Trustees | Freedom of Expression

Student ‘takeovers’ over race are forcing change in some surprising ways

WASHINGTON POST   |  November 20, 2015 by Susan Svrluga

Student protests over race and bias are gaining intensity at colleges across the country, generating some backlash — and, at some campuses, forcing real change.

At Princeton, the president agreed Thursday night to something surprising: Initiating a conversation with the board of trustees and the campus community about the legacy of one of its most honored former leaders, Woodrow Wilson — even considering changing the name of the Woodrow Wilson School of Public and International Affairs, to the horror of some alumni.

Students from the Black Justice League at Princeton have long been pushing to erase Wilson’s name and mural because they say the 28th U.S. president was a racist, a Ku Klux Klan sympathizer, and now acts as a powerful symbol of the university’s history as a place barred to anyone but white Christian men. But seeing the success of protesters at the University of Missouri and Yale, they decided to escalate their demands. So they marched into Nassau Hall and refused to leave the president’s office until he agreed to their demands. Thirty-two hours later, they had a signed agreement — not everything they asked for, but forward momentum on all demands.

At the University of Missouri, the chancellor and university system president resigned after protests, and the new system president is working toward addressing student demonstrators’ demands to improve the racial climate on campus. At Yale, the president announced major new initiatives this week in response to heated protests.

Most college presidents talk about the importance of diversity on campus, said Ray Cotton, an attorney who works with college presidents and boards. “Very few put assets behind it. This president did — significant assets.

“Yale is really the leader here. … I don’t know of another school in the country,” that has made such a tangible commitment, he said.

Many celebrated the growing strength of the protesters. Others felt the balance had shifted too far.

Anne D. Neal, the president of the American Council of Trustees and Alumni, expressed concern about some of the impacts on some campuses. “Certainly serious issues have been raised that deserve thoughtful and sustained discussion.” But “capitulating to force is not a good way to make change. We’re calling on trustees to stand firm in defense of the First Amendment, to show leadership, and to insist on the rule of law.

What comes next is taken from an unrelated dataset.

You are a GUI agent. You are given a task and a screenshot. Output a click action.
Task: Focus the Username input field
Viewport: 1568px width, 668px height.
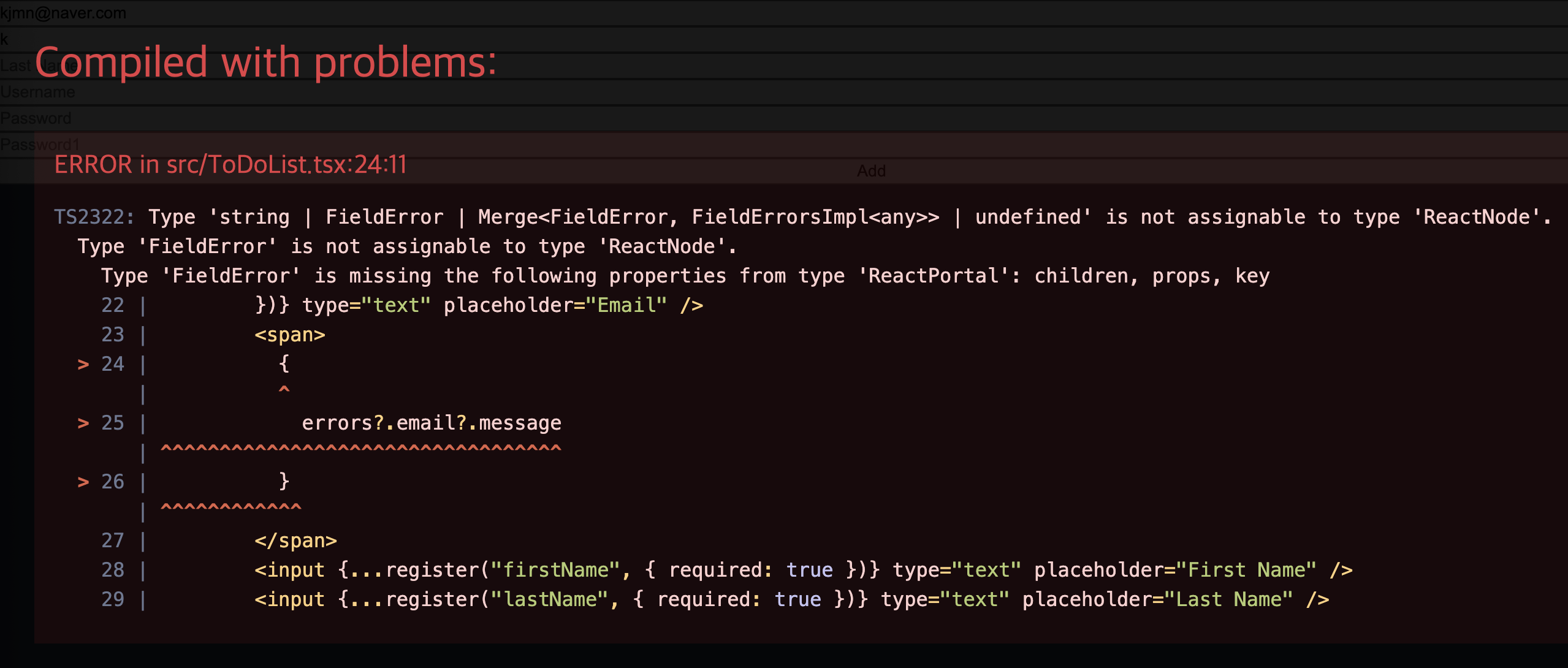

“…while dissent and protest are welcomed, they do not advance a genuine discussion when students’ freedom to study is undermined or trespass occurs without consequence. …There’s a real need for leadership here – so the changes aren’t being made at the end of a gun but after some sustained and real discussion and a real commitment of focus.”

At Towson University, in Baltimore, on a day when a coordinated national effort to hold demonstrations used the hashtag #studentblackout, with people wearing black and marching and shouting slogans at dozens of campuses, a group of black students who had been trying to raise awareness about problems with race on campus for well over a year launched a “takeover” of the president’s office.

The first thing that happened, according to sophomore Bria Johnson, was that the door closed and top administrators had a meeting without them. “I guess they were trying to figure out if they were going to kick us out,” she said.

Students were angry and upset, talking about incidents when they had heard racial slurs or seen white students wearing blackface, she said.

When interim President Timothy Chandler saw their list of 13 demands, his first response, according to Johnson, was to the effect of, “I can’t sign this — some of these are not in my power.”

But what happened next was surprising to both sides.

They kept talking, and they listened.

“It was a learning experience for both of us,” Johnson said, something university officials echoed.

“It was a really incredible situation to see unfold,” said university spokesman Gay Pinder.

“They were telling us how the system works,” Johnson said. “They helped us create more tangible and measurable demands, which was kind of shocking.”

Students were there from 4 p.m. until 1 a.m., when Chandler signed their list of demands.

They ended up with more than they had asked for originally, she said, including changes such as “increasing the tenured and tenure-track black faculty and retaining them by 10% in 2018.”

There was plenty of backlash, Johnson said, from students who argued there isn’t a race problem at Towson, felt they only cared about the issues of minority students, and disagreed with their tactics. “We’re working on getting more support from the community,” she said.

“This is what universities are supposed to do,” Chandler said in a written statement. “We are supposed to help students express their opinions and find solutions to problems. I’m extraordinarily proud of this group of students, who want to make this a better place, not just for them, but for all of us.”